I feel like I should apologize. There are a million apologies I could list out for which you’d be more than deserving.
Like the times you’ve had to sit through countless office visits trying to read or play quietly so your brother could get what he needed from his specialist, therapist, or doctor.
Or all of the times you’ve been caught in the firestorm of times when he struggles to articulate his feelings and it comes out as hurling insults, books, or even fists or feet.
And I’ll never forget the time we were asked to leave the grocery store, not even having made it past the produce section, because of a meltdown he was having that was so unbelievably epic that employees and shoppers came running to our cart by the bananas.
Or when we tried for two days to go see the Christmas lights but your brother just couldn’t make it without so many behaviors it almost brought me to my knees. I LOVE holiday traditions and I cried when we couldn’t go. And then, it was you crying tears of disappointment.
But I know you aren’t sorry. Although you aren’t mature enough to fully understand yet, your fearlessness and unwavering concern for your big brother no matter what is going on is a beautiful illustration of your love for him.
You have kindness well beyond your years, sweet daughter.
I know you are proud to be his little sister and I know you, too, will fiercely protect and advocate for him and other kids like him.
You are strong and wise, mighty girl.
I know all big brothers can be stinky nerds sometimes, but the extra challenges your brother faces don’t phase you. You are unafraid and unaffected by his differences. In fact, you look up to him and you WANT to be in his corner cheering him on and being his teammate.
You are accepting and encouraging, little one.

____

### TASKS TO CARRY OUT
a. From the letter to the daughter, reproduce word for word the part that opens with the words containing "I know you are proud" and closes with "being his teammate.".
b. In the letter to the daughter, for how many days did the family try to go see the Christmas lights?
c. Carry on the letter to the daughter from its last sentence.
You will not need the material that comes after this letter.

### RECORDS PROVIDED
____

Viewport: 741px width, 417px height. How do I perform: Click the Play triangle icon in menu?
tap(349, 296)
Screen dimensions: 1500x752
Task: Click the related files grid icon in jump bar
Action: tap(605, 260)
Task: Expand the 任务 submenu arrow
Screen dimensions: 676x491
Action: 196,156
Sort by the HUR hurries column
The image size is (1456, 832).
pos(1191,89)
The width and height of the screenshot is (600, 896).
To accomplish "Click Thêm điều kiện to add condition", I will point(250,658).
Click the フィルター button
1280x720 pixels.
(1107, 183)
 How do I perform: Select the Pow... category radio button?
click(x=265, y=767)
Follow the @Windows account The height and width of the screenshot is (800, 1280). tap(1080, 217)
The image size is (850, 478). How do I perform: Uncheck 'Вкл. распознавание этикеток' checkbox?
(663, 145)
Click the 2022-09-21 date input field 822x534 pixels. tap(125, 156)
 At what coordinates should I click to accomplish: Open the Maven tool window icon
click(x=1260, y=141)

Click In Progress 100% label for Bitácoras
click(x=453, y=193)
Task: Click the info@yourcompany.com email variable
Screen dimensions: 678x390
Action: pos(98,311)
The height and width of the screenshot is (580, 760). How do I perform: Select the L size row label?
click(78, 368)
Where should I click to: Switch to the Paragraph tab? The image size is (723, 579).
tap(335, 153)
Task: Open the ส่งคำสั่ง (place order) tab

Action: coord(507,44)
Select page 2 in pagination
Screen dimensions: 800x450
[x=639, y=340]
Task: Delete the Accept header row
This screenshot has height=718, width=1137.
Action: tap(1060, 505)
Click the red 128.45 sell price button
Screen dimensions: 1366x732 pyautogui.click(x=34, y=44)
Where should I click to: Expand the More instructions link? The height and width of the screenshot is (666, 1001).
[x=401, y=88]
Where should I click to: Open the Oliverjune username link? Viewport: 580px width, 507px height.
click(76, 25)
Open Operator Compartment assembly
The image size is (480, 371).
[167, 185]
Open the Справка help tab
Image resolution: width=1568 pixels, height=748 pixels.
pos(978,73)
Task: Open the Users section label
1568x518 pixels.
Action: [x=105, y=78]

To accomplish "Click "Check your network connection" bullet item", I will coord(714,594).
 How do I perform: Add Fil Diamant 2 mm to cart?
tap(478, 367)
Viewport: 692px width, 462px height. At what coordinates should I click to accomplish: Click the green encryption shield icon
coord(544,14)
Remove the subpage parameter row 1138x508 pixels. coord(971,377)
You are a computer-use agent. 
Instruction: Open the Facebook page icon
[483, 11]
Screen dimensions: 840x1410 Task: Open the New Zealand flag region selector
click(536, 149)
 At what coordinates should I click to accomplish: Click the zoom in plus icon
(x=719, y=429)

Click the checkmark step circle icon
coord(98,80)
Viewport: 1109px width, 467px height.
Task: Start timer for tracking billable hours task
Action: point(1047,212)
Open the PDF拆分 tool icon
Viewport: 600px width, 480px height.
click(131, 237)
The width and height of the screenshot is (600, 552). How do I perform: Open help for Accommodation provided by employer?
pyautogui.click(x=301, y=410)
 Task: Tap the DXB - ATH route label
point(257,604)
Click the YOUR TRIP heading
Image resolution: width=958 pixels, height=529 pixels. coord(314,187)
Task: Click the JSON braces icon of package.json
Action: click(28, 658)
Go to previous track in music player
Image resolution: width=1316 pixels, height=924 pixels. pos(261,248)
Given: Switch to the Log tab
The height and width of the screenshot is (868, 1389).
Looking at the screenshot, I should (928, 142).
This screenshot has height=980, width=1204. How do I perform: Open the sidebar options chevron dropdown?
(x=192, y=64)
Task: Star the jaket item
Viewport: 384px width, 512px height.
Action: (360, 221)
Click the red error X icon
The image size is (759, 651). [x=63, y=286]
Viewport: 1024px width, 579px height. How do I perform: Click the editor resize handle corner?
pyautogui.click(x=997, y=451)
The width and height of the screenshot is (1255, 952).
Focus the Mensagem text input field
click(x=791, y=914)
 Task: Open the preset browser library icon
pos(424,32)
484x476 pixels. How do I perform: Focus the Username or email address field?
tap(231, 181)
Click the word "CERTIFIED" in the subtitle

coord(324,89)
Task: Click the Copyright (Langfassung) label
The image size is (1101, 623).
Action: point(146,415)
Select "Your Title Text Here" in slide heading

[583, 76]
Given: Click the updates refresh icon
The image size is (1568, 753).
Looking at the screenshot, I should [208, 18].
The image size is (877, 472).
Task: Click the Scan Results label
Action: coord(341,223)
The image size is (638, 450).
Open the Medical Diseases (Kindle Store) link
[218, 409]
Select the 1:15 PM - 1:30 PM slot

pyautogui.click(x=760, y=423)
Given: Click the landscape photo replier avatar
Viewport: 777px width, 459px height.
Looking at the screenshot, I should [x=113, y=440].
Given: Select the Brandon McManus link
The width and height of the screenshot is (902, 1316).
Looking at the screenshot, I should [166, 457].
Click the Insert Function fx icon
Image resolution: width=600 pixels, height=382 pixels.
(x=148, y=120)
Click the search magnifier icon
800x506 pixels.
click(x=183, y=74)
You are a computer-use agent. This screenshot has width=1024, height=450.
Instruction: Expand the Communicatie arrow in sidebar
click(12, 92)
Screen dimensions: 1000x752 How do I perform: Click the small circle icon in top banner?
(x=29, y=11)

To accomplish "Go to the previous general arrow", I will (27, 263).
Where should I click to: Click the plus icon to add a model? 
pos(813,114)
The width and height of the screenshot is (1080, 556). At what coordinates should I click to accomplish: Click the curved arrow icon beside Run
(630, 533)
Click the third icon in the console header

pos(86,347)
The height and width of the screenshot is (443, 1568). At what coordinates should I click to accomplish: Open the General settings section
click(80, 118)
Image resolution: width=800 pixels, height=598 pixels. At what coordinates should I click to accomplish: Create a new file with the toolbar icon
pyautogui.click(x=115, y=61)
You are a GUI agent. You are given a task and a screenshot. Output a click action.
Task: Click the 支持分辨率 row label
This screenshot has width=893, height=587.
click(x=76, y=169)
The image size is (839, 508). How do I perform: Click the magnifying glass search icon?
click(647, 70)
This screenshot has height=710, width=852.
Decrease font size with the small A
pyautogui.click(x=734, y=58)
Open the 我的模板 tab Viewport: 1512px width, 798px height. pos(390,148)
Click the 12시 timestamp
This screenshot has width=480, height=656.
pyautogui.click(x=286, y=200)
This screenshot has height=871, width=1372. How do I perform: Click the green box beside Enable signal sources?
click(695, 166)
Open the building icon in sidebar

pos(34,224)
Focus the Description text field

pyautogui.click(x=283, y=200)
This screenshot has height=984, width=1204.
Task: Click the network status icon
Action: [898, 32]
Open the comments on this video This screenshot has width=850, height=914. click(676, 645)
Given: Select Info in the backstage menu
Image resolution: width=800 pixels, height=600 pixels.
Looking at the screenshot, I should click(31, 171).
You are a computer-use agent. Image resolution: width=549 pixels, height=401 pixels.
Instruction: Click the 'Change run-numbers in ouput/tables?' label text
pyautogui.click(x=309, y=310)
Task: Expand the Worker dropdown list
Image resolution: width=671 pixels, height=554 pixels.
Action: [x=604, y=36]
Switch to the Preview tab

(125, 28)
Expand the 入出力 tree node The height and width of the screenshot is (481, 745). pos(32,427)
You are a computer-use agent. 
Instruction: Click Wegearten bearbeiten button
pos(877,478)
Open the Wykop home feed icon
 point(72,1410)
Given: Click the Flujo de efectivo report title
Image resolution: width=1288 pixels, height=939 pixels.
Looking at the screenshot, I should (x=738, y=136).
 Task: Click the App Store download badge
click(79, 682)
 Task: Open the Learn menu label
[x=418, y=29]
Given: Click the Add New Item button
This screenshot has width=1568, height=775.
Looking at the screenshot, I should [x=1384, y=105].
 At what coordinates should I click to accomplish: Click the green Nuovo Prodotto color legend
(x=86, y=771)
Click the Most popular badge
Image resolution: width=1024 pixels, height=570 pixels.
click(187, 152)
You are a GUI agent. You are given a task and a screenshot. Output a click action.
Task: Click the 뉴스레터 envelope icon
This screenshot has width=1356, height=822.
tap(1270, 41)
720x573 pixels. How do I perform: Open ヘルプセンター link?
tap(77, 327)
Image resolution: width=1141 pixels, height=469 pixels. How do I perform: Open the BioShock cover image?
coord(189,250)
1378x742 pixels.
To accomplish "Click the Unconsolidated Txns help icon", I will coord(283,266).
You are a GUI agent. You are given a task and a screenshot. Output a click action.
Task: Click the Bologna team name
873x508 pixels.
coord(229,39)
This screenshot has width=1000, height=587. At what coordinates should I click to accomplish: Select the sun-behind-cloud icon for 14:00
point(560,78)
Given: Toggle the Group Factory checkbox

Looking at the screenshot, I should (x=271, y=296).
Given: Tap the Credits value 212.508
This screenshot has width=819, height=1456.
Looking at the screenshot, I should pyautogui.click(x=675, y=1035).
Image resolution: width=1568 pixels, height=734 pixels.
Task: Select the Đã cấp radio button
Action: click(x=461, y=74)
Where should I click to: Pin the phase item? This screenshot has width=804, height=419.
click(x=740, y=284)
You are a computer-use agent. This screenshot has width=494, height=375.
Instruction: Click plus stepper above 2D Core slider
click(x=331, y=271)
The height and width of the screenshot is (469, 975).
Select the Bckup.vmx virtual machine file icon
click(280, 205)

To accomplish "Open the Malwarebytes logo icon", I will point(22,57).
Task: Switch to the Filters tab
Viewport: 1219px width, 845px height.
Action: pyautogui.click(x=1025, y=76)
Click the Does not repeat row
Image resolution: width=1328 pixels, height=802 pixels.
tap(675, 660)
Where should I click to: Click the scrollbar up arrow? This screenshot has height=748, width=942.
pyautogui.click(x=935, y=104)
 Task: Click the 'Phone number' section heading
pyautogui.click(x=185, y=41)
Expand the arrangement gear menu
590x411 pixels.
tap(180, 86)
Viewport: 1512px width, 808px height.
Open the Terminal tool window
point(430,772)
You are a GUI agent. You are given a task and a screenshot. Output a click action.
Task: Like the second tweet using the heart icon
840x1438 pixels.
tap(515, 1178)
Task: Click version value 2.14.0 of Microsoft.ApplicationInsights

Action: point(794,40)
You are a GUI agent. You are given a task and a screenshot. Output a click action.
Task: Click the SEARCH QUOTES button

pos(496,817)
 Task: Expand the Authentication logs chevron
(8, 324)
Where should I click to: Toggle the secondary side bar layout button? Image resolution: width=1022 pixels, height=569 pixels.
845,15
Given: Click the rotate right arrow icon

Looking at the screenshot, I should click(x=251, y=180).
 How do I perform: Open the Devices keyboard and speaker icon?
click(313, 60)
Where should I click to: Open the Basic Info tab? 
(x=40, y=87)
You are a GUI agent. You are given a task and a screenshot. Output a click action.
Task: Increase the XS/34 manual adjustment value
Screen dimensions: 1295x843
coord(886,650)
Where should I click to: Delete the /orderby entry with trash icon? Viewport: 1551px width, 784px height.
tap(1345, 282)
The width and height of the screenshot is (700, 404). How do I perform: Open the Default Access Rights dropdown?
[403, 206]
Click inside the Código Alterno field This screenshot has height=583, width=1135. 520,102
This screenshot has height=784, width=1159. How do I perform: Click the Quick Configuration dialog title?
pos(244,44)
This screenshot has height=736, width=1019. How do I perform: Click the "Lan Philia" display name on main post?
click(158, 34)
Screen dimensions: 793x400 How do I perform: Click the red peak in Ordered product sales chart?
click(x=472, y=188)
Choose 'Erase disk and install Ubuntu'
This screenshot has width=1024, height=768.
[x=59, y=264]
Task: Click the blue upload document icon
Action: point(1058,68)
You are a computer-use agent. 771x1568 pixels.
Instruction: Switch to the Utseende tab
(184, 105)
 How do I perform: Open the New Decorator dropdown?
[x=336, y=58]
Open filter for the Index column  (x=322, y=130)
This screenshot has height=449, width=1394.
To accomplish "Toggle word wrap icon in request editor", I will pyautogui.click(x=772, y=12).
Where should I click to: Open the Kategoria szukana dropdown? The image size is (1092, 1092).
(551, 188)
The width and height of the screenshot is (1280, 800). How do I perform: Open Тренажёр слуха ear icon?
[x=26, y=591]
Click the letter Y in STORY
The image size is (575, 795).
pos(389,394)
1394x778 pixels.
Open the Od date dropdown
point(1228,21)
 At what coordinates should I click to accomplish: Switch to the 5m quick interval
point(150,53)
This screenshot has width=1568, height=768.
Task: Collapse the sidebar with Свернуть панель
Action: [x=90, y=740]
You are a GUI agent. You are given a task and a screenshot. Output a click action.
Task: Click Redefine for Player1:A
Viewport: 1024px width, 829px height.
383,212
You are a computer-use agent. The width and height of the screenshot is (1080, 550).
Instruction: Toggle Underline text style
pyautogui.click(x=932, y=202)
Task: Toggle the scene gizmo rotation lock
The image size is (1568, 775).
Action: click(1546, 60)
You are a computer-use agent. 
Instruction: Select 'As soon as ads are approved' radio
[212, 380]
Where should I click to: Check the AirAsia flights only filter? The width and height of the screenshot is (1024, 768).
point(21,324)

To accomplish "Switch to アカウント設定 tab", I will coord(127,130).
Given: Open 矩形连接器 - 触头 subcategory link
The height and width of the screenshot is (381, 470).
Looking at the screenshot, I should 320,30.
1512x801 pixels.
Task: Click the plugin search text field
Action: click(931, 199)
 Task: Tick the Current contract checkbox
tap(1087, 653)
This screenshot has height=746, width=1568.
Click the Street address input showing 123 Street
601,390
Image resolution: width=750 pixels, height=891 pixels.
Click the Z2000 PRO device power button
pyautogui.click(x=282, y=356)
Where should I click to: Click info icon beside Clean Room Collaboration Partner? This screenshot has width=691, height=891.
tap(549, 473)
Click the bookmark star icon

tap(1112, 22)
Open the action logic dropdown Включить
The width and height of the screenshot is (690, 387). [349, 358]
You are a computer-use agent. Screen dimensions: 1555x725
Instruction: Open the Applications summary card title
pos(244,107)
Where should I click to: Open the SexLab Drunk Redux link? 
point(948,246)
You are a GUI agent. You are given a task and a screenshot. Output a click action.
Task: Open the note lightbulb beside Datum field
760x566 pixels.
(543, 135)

____

### RESPONSE LIST
a.
I know you are proud to be his little sister and I know you, too, will fiercely protect and advocate for him and other kids like him.
You are strong and wise, mighty girl.
I know all big brothers can be stinky nerds sometimes, but the extra challenges your brother faces don’t phase you. You are unafraid and unaffected by his differences. In fact, you look up to him and you WANT to be in his corner cheering him on and being his teammate.

b. Two days.

c.
It is the pressure that the world puts on mamas to treat their kids equally that makes me feel so guilty and apologetic. But I am not sorry for your brother’s diagnosis. His brain is wired differently but he teaches me incredible lessons every single day. God humbles me raising each of you.
I don’t parent you the same because you aren’t the same child. Your needs are inherently as different as your personalities and hair color and sense of style.
I am so unbelievably grateful to raise your big brother, sweet girl, but you . . . you are a warrior. You teach me how to love without condition, how to accept everyone, how to embrace differences with love and excitement. You show me that loving someone starts with their needs and how, even in the face of unfathomable frustration and pain, to look for their good.
So, I guess I’m only sorry for ever letting anything make me feel sorry. You, my girl, will one day do very, very big things with your story. You will touch hearts and change lives because of your strength. Your words will impact people and comfort them so they don’t feel alone.
My girl, I could never tell you how needed your love for your brother is in this world. For that, I’m not sorry. I am grateful.